Latent factor models for Collaborative FilteringLatent factor models for Collaborative Filtering
Latent factor models for Collaborative Filteringsscdotopen
 
Large Scale Graph Processing with Apache Giraph
Large Scale Graph Processing with Apache GiraphLarge Scale Graph Processing with Apache Giraph
Large Scale Graph Processing with Apache Giraphsscdotopen
 
Introducing Apache Giraph for Large Scale Graph Processing
Introducing Apache Giraph for Large Scale Graph ProcessingIntroducing Apache Giraph for Large Scale Graph Processing
Introducing Apache Giraph for Large Scale Graph Processingsscdotopen
 

Plus de sscdotopen (8)

Next directions in Mahout's recommenders
Next directions in Mahout's recommendersNext directions in Mahout's recommenders
Next directions in Mahout's recommenders
 
New Directions in Mahout's Recommenders
New Directions in Mahout's RecommendersNew Directions in Mahout's Recommenders
New Directions in Mahout's Recommenders
 
Introduction to Collaborative Filtering with Apache Mahout
Introduction to Collaborative Filtering with Apache MahoutIntroduction to Collaborative Filtering with Apache Mahout
Introduction to Collaborative Filtering with Apache Mahout
 
Scalable Similarity-Based Neighborhood Methods with MapReduce
Scalable Similarity-Based Neighborhood Methods with MapReduceScalable Similarity-Based Neighborhood Methods with MapReduce
Scalable Similarity-Based Neighborhood Methods with MapReduce
 
Latent factor models for Collaborative Filtering
Latent factor models for Collaborative FilteringLatent factor models for Collaborative Filtering
Latent factor models for Collaborative Filtering
 
Large Scale Graph Processing with Apache Giraph
Large Scale Graph Processing with Apache GiraphLarge Scale Graph Processing with Apache Giraph
Large Scale Graph Processing with Apache Giraph
 
Introducing Apache Giraph for Large Scale Graph Processing
Introducing Apache Giraph for Large Scale Graph ProcessingIntroducing Apache Giraph for Large Scale Graph Processing
Introducing Apache Giraph for Large Scale Graph Processing
 
mahout-cf
mahout-cfmahout-cf
mahout-cf
 

Dernier

VIP Model Call Girls Hinjewadi ( Pune ) Call ON 8005736733 Starting From 5K t...

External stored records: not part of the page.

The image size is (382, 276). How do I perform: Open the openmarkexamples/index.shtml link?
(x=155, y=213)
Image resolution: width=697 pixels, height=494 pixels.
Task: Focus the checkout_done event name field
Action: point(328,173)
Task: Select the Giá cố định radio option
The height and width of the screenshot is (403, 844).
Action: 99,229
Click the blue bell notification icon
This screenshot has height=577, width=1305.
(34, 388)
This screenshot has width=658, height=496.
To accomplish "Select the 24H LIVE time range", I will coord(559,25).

VIP Model Call Girls Hinjewadi ( Pune ) Call ON 8005736733 Starting From 5K t...VIP Model Call Girls Hinjewadi ( Pune ) Call ON 8005736733 Starting From 5K t...
VIP Model Call Girls Hinjewadi ( Pune ) Call ON 8005736733 Starting From 5K t...SUHANI PANDEY
 
Call Girls Hsr Layout Just Call 👗 7737669865 👗 Top Class Call Girl Service Ba...

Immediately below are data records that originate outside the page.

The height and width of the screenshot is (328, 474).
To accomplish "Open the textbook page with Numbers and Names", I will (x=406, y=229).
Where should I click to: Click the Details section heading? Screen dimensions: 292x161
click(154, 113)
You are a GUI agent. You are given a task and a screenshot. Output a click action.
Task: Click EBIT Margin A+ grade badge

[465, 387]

Call Girls Hsr Layout Just Call 👗 7737669865 👗 Top Class Call Girl Service Ba...Call Girls Hsr Layout Just Call 👗 7737669865 👗 Top Class Call Girl Service Ba...
Call Girls Hsr Layout Just Call 👗 7737669865 👗 Top Class Call Girl Service Ba...amitlee9823
 
Just Call Vip call girls Bellary Escorts ☎️9352988975 Two shot with one girl ...

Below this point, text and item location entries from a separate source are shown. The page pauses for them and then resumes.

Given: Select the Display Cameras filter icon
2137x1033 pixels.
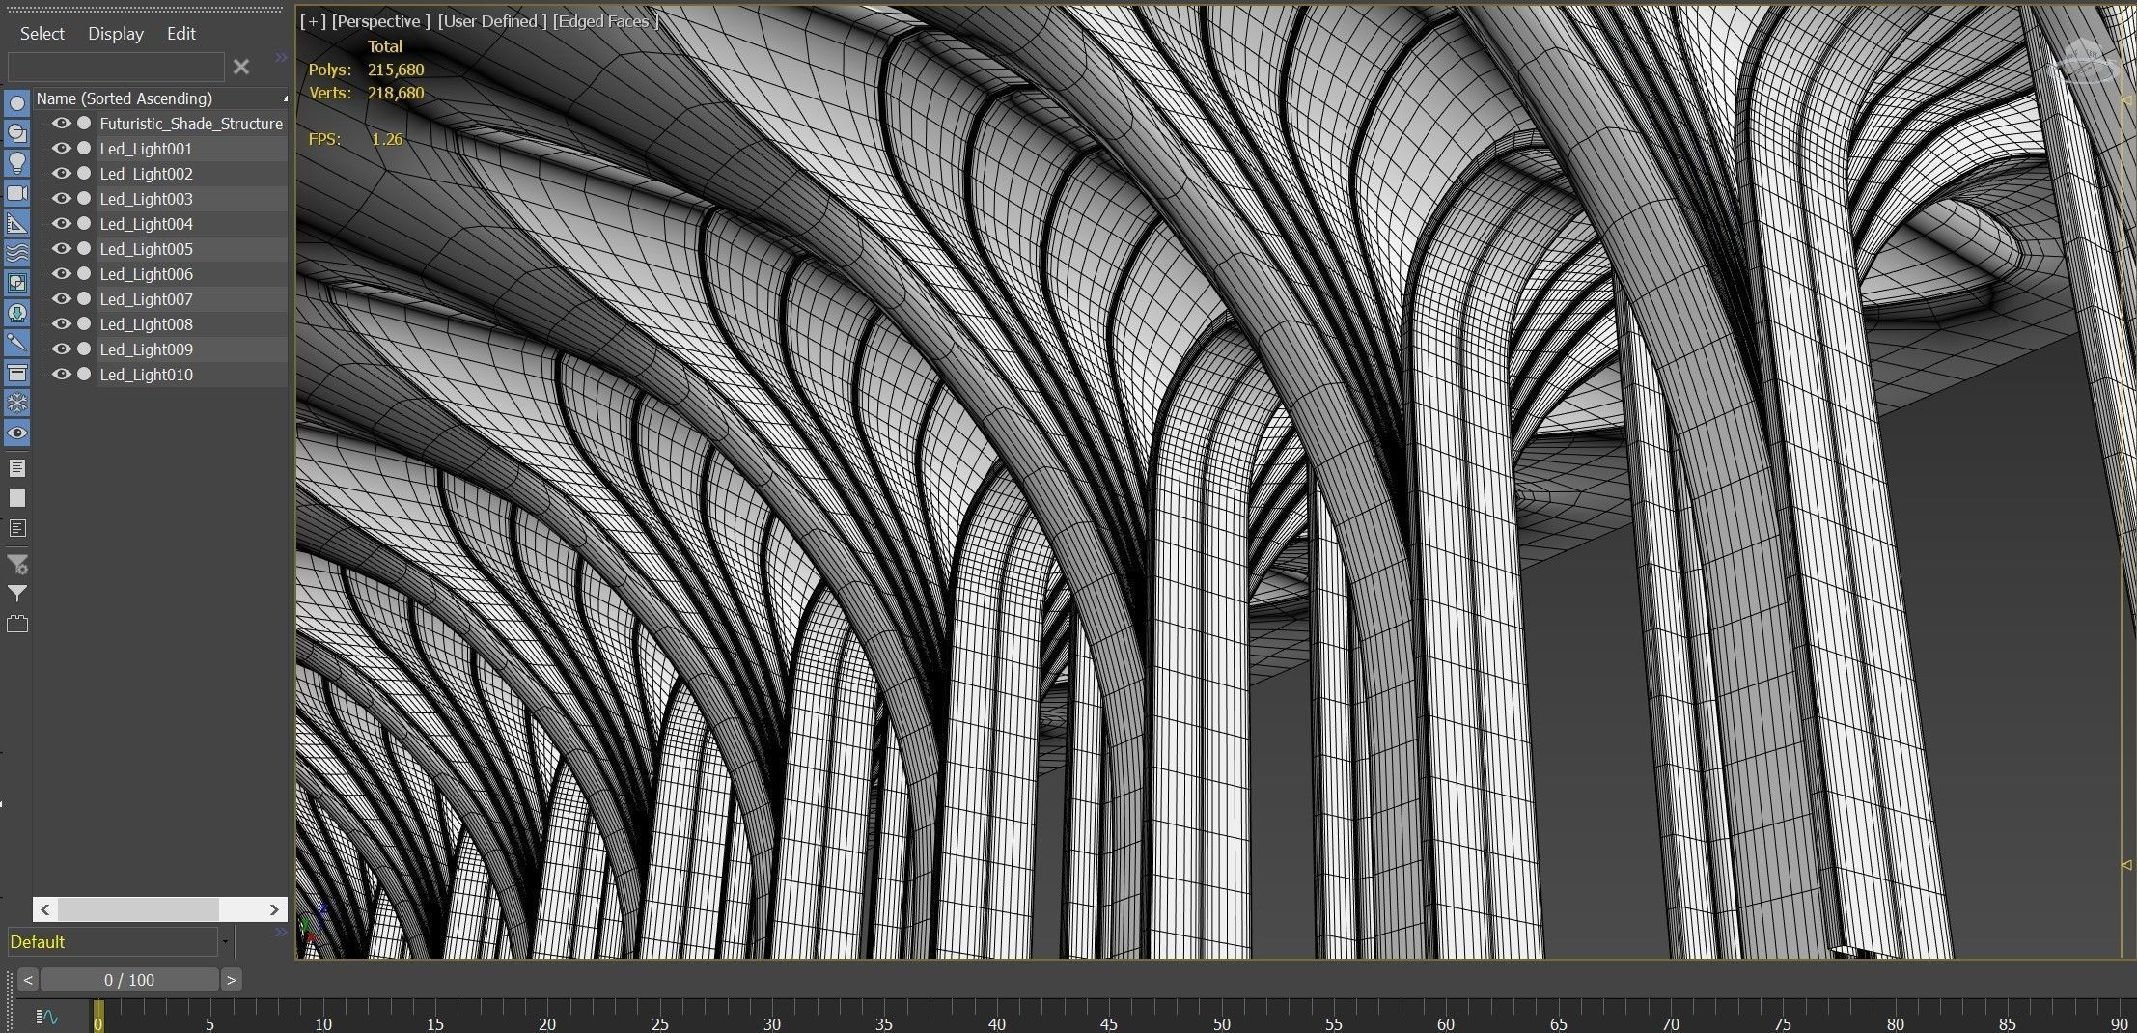Looking at the screenshot, I should point(16,193).
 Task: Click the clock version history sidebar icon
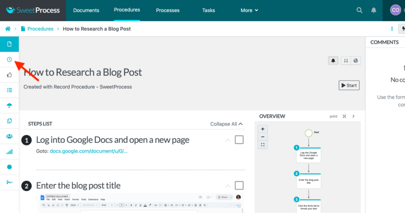click(x=9, y=59)
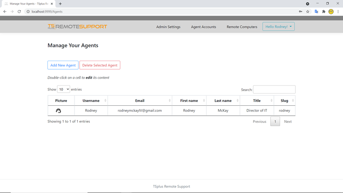Viewport: 343px width, 193px height.
Task: Go to Admin Settings
Action: 168,27
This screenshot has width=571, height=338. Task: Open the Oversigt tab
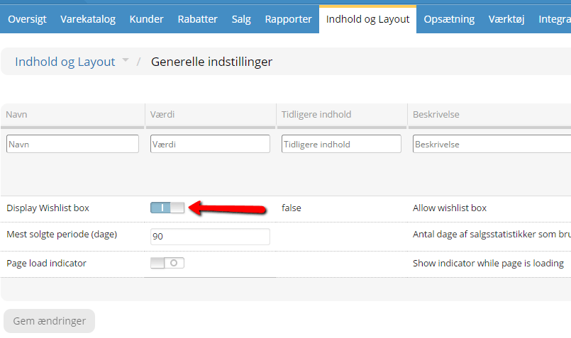point(28,19)
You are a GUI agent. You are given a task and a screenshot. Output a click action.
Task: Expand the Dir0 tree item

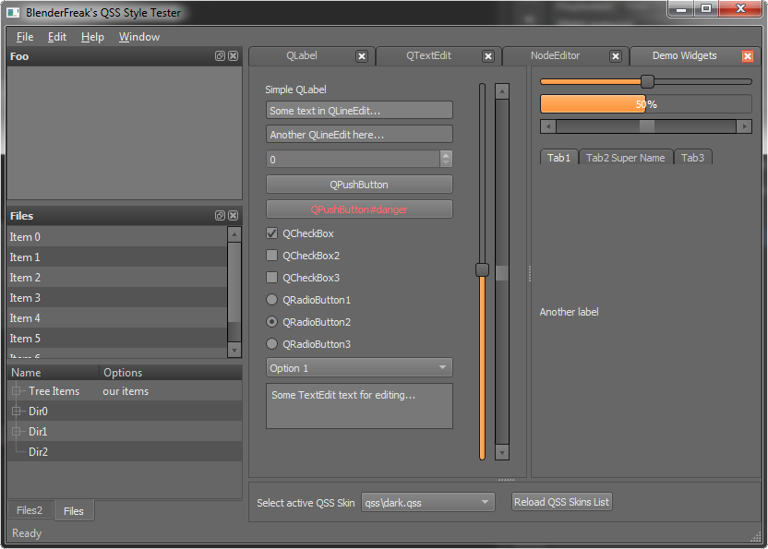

Just Call Vip call girls Bellary Escorts ☎️9352988975 Two shot with one girl ...Just Call Vip call girls Bellary Escorts ☎️9352988975 Two shot with one girl ...
Just Call Vip call girls Bellary Escorts ☎️9352988975 Two shot with one girl ...gajnagarg
 
➥🔝 7737669865 🔝▻ mahisagar Call-girls in Women Seeking Men 🔝mahisagar🔝 Esc...
➥🔝 7737669865 🔝▻ mahisagar Call-girls in Women Seeking Men  🔝mahisagar🔝   Esc...➥🔝 7737669865 🔝▻ mahisagar Call-girls in Women Seeking Men  🔝mahisagar🔝   Esc...
➥🔝 7737669865 🔝▻ mahisagar Call-girls in Women Seeking Men 🔝mahisagar🔝 Esc...amitlee9823
 
➥🔝 7737669865 🔝▻ Dindigul Call-girls in Women Seeking Men 🔝Dindigul🔝 Escor...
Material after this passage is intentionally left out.